We had previously touched on the impact healthcare apps have had on medical care delivery; most of us have already witnessed and interacted with this modernization of the healthcare system somehow. We may have scheduled our doctor’s appointments online, downloaded lab test results from an app, or even accessed telehealth services. However, most people aren’t aware of how significant these modern technologies and mHealth apps have become for the digitization and automation of the pharma industry.

Still, the pervasiveness of mHealth apps for the pharma industry is not only about convenience; it’s about replacing traditional interventions and processes almost entirely. And even though mobile health apps are usually associated with a patient-doctor relationship, they are undoubtedly leveraging countless pharmaceutical processes. Furthermore, they aim to revolutionize the healthcare system and improve health care delivery outcomes, which means that their implementation in pharma–often underestimated–is crucial. For this reason, we wanted to provide some insight into how vital mHealth apps are for the pharma industry and how they are leveraging the industry’s digital revolution. But first, let’s give some context.

What are mHealth Apps?

What are mHealth Apps?

mHealth is a broad term used to define the medical treatment and diagnosis practices supported by the employment of various applications used on mobile devices such as smartphones, tablets, patient monitors, wearables, or other wireless devices. In tandem with mHealth apps, patients use these devices to gather data about their current health conditions so physicians can safely access them and use them to treat diseases better and improve human health outcomes. For instance, a hypertense patient can be given a blood pressure monitor to collect readings about their daily–or weekly–fluctuations in BP. These readings, which are recorded and sent to the treating physician via a mHealth app, are analyzed to diagnose, record, and treat the patient and their existing condition in a more efficient, personalized way.

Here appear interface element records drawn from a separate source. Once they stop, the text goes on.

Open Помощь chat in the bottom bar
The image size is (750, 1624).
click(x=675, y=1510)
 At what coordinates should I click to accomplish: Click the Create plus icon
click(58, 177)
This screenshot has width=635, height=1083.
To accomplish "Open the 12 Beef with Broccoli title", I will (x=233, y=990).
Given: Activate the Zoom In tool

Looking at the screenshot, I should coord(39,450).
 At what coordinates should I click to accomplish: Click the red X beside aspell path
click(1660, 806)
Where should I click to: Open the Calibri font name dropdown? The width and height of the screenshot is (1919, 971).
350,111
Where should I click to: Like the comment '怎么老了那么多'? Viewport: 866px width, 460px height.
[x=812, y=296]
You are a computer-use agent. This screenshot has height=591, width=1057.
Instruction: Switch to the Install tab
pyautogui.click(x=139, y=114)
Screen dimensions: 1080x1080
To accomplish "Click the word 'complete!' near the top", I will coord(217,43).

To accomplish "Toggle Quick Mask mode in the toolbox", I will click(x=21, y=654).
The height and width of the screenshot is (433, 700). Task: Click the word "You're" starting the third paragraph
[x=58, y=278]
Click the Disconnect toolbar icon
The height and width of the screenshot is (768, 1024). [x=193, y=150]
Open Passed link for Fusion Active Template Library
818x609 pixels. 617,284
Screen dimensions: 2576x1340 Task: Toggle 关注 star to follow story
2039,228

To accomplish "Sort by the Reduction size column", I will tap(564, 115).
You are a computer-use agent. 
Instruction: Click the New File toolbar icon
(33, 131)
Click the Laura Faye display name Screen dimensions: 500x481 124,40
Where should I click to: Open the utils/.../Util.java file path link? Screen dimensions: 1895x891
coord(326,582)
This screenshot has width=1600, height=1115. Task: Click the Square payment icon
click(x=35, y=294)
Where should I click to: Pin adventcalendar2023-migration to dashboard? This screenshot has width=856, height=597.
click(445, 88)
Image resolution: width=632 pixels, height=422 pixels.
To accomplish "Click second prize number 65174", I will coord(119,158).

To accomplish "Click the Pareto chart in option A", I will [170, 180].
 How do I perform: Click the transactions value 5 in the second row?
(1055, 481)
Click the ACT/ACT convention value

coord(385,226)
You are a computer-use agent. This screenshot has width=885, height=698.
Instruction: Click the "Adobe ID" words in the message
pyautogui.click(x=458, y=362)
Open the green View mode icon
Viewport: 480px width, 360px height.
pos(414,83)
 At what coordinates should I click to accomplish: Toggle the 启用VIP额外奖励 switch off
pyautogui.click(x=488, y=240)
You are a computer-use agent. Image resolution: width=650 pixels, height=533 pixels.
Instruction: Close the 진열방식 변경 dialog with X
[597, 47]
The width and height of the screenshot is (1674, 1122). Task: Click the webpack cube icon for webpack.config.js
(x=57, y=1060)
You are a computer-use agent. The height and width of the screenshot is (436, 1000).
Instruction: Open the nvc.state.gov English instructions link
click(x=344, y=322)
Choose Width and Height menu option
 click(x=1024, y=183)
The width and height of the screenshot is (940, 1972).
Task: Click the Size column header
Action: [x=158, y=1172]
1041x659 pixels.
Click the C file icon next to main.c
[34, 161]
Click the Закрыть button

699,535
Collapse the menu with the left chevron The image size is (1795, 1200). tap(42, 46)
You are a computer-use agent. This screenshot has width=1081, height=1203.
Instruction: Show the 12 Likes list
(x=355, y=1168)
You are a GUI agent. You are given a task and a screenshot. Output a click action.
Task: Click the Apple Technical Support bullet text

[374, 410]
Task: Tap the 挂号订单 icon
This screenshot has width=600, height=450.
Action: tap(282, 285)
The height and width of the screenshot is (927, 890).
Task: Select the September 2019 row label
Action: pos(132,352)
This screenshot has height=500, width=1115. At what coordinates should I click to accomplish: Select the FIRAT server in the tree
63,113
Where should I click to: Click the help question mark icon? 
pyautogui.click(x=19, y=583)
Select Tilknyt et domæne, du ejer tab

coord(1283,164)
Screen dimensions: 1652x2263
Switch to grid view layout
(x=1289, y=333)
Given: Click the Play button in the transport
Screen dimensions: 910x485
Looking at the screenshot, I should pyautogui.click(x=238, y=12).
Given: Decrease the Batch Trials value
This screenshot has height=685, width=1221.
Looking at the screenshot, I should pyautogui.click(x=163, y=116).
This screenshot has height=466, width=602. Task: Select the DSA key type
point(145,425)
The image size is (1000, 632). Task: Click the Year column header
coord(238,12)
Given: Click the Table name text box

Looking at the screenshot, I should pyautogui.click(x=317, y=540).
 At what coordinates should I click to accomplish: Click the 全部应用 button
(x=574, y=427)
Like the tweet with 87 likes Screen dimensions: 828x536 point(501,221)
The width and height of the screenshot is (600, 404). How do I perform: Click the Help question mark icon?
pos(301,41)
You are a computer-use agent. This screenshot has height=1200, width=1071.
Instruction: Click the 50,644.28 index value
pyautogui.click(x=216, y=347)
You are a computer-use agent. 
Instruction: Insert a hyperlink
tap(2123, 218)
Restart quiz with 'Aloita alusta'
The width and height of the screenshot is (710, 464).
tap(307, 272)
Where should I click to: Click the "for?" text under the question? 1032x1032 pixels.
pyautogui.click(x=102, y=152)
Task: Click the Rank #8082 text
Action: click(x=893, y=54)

In addition to providing better treatment avenues, mHealth devices and applications help gather specific data about disease behavior and progression, genetic predispositions, medication dosages, and their side effects, to name a few. As a result, the global healthcare system has undergone a digital revolution that, when adopted on a larger scale, can help even the most vulnerable nations save valuable resources. It can also increase accessibility to medical care, provide self-care solutions that free physician workloads, and help the entire system attain an overall higher level of coverage that saves lives.

Yes, the benefits of mHealth solutions for both patients and physicians have been discussed for many years. However, only until the past few years have pharmaceutical companies begun to gain ground on the mHealth game. We can witness this increase by rewinding to 2013 when the number of mHealth apps produced by the twelve largest pharmaceutical companies only reached 305. Flash forward to 2017, and that number nearly tripled to reach 1.060 apps. Additionally, out of the 3.2 billion mHealth app downloads in 2016, 5.6 million were generated by pharma apps. These figures, which undoubtedly have increased by now, are a testament to the impact mHealth apps recently started to have in the industry. Surely, stakeholders have now realized how mHealth apps can be instrumental for the industry’s digital future.

How Are mHealth Apps Revolutionizing The Pharma Industry?

How Are mHealth Apps Revolutionizing The Pharma Industry?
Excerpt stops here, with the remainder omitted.